### PROMPT:
Answer these questions from the David O Russell interview:
(a) At which event did Paul Griffiths meet Russell?
(b) What job was Russell still working while he tried to become a filmmaker?
(c) How many years passed before Russell called Dustin Hoffman to say he was bringing him something?

### PAGE EXCERPT:
* * *

Getting To The Heart Of It

Writer-director David O Russell on the tortuous history of I Heart Huckabees.

by Paul Griffiths

I Heart Huckabees packs in an A list cast.

I Heart Huckabees packs in an A list cast.

Indie hit Spanking The Monkey signalled David O Russell as an inventive director to watch, unafraid to take on incest and masturbation with broad strokes of left-field comedy. Road movie Flirting With Disaster brought him some star power to drive along his chuckle-strewn script, while in Three Kings he levelled his sights on something larger. With a bigger budget and scope, his Gulf war caper brought both intelligence and black humour to the Kuwaiti desert.

Now he's back with I Heart Huckabees, an "existential comedy" that takes on the biggest topic of all - what's this life all about? With an A-list ensemble cast, it's another film that combines serious questions with an offbeat sense of fun.

Paul Griffiths caught up with Russell at the London Film Festival, where Huckabees was the closing film.

Griffiths Is it true that you had a dream and that gave you the idea for existential detectives?

Russell That's true. I've tried to write this movie, or a movie like it, for 15 years. In New York, I tried to write a short film about Chinese fortune cookies. This guy wrote insanely personal fortunes to everybody by eavesdropping on them. That was kind of an attempt at an existential investigator, who then got involved with their lives, but I thought, I can't make another short film because you kill yourself making every short film. I was still working as a bartender, calling in every favour, and said, it's time to make a feature, or I'm going to be the eccentric uncle David, who once wanted to be filmmaker.

I spent 18 months trying to write the fortune cookie story into a feature and was struggling. There was a lot of pressure on it, you know - hurry up, I've got to get out of the bartending! So I used an old writer's trick and had this mistress project. You can have the most uninhibited sex, I mean writing, with your mistress project on the side and that was Spanking The Monkey - it just came out. I used the money that I had from the National Endowment Of The Arts to make that, and I had to give it back because they said, we gave you the money for the fortune cookie movie and not the incest movie.

And then I tried again after Three Kings. I tried to write a movie for Jason (Schwartzman), whom I adored, and Mark (Wahlberg), dear friend, Lily (Tomlin) and Dustin (Hoffman). Dustin was going to be in Three Kings, but the studio didn't want that, so after I made the film I went and apologised to him and said, "I love you and I really want to work with you." He said, "That's it?" So I repeated the whole thing and he said, "No, you've got to do it the Jewish way - bring me something." So five years later, I called him up and said, "I'm bringing you something."

* * *

### INFORMATION PROVIDED:
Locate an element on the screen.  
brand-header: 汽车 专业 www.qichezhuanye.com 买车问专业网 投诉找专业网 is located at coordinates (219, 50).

* * *

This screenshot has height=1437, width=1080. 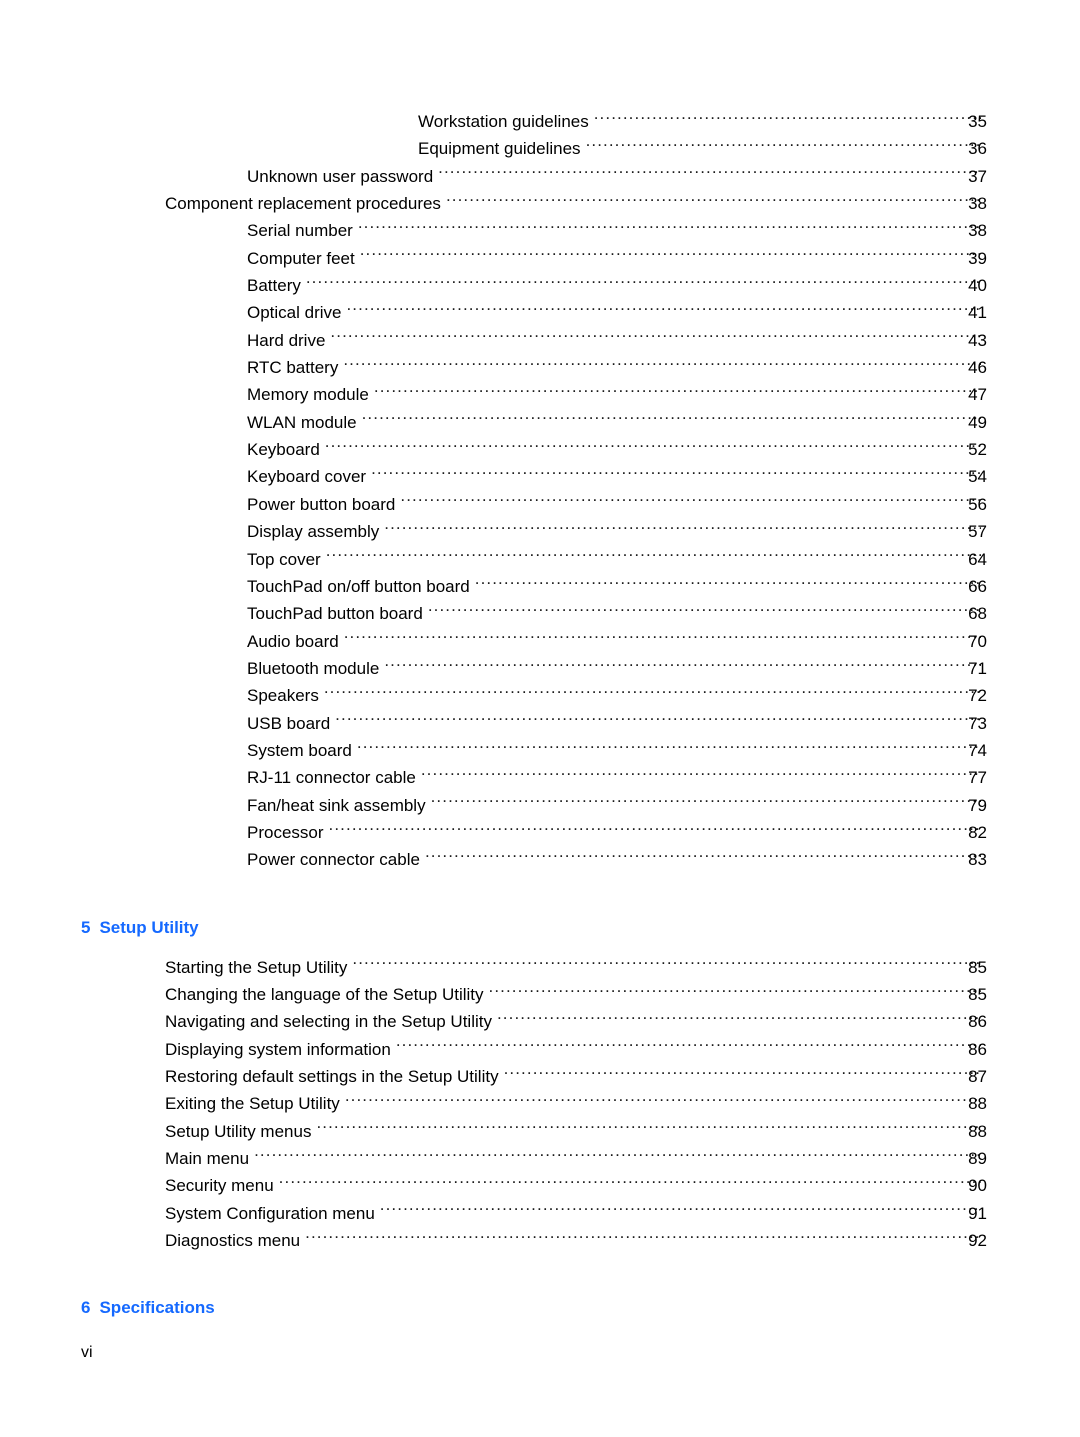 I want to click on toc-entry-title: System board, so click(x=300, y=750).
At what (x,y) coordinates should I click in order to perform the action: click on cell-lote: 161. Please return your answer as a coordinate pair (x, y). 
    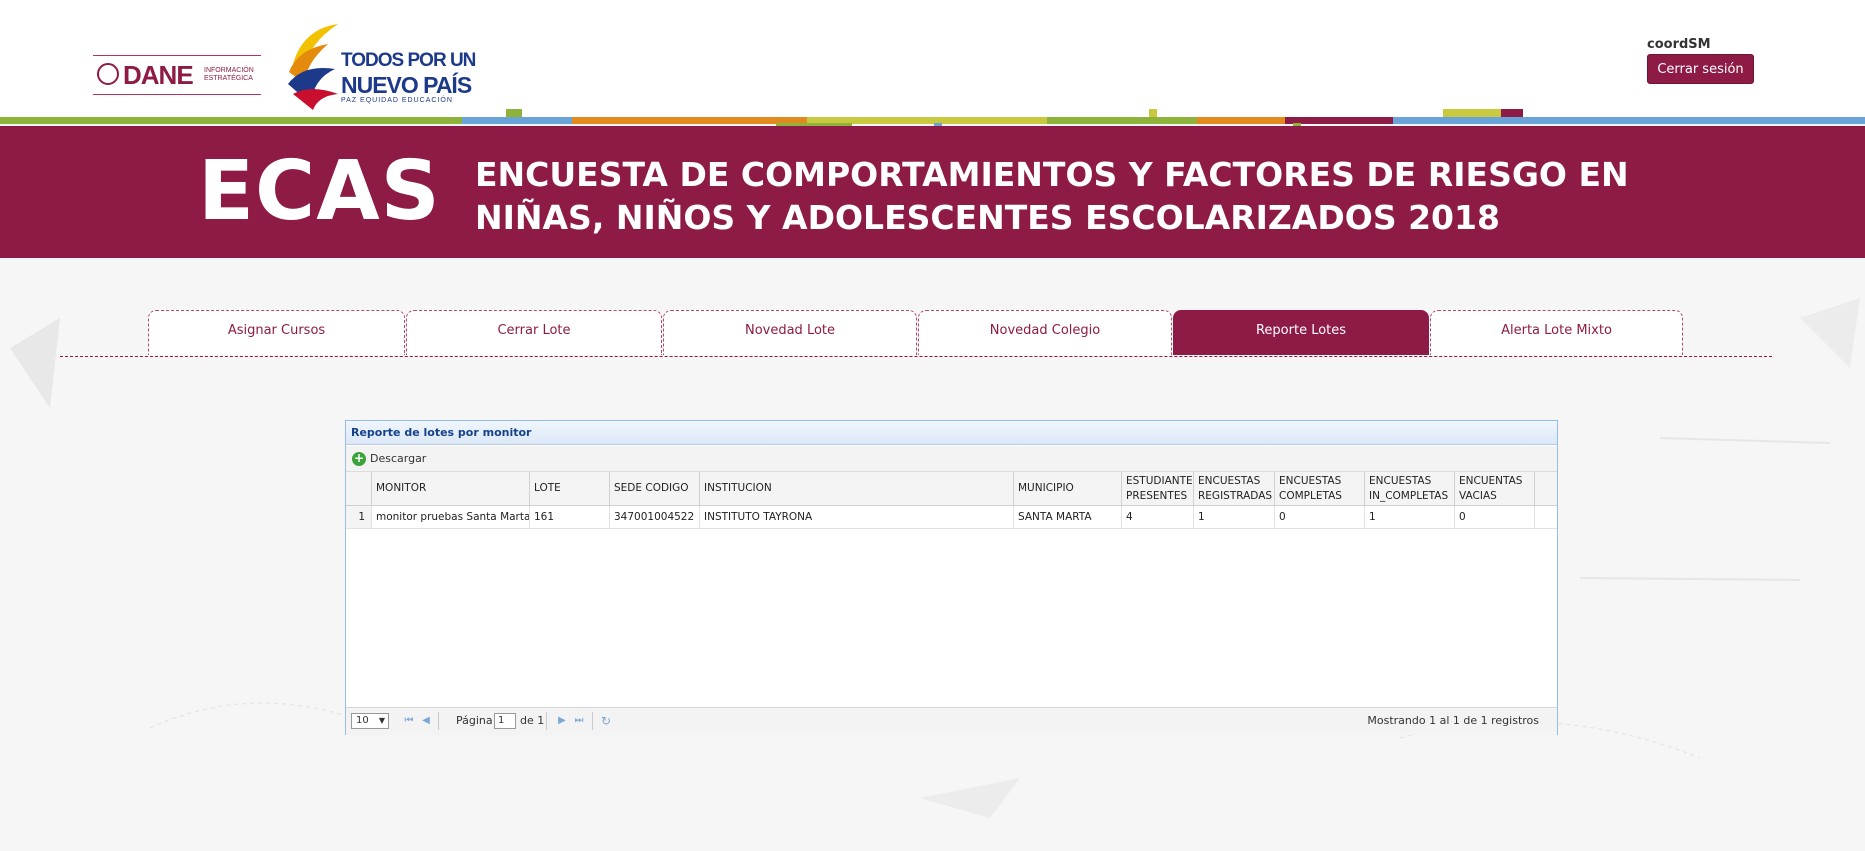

* * *

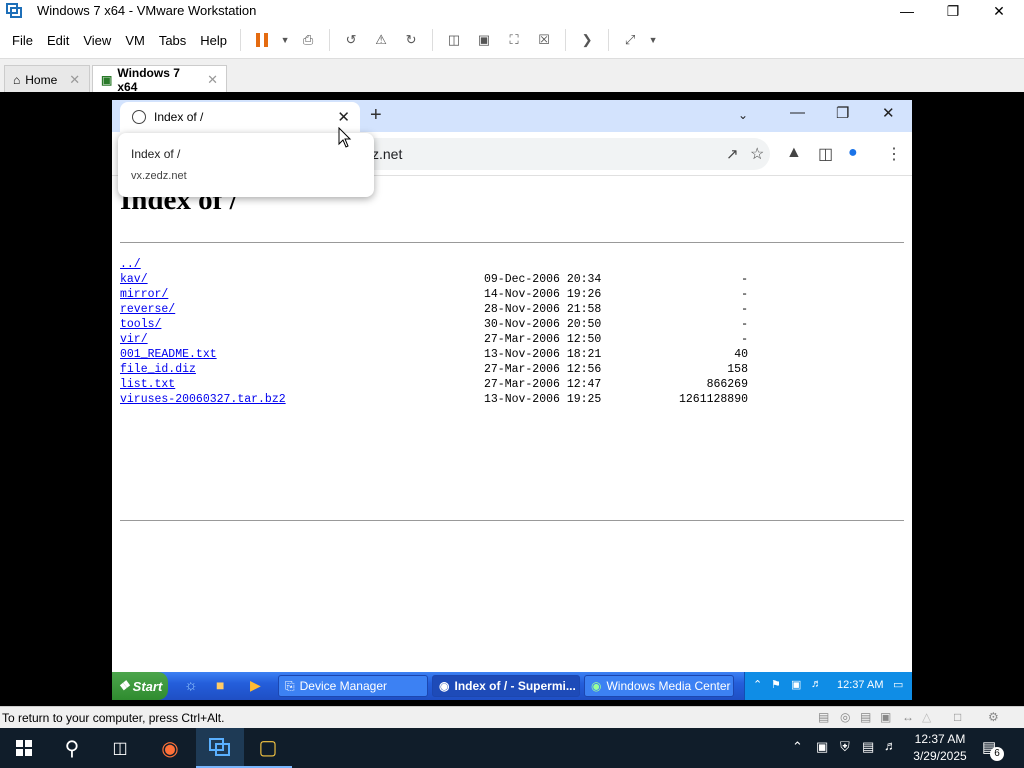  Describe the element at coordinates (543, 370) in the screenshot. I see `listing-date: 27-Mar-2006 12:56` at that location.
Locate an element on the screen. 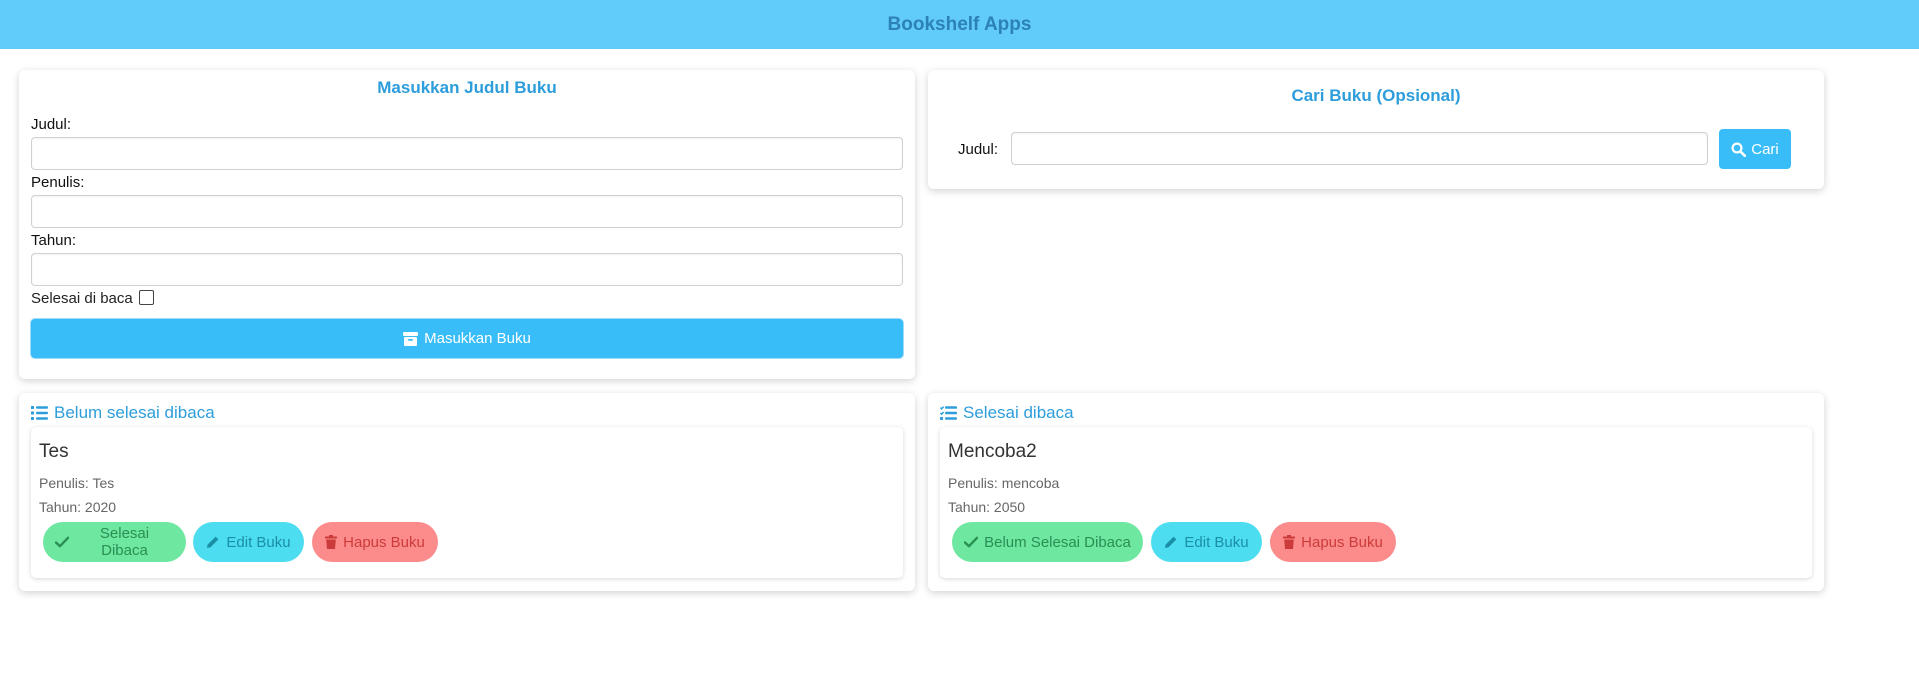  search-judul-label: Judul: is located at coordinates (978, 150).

* * *

### ANSWER TO THIS PROBLEM:
(a) The London Film Festival.
(b) Bartender.
(c) Five years.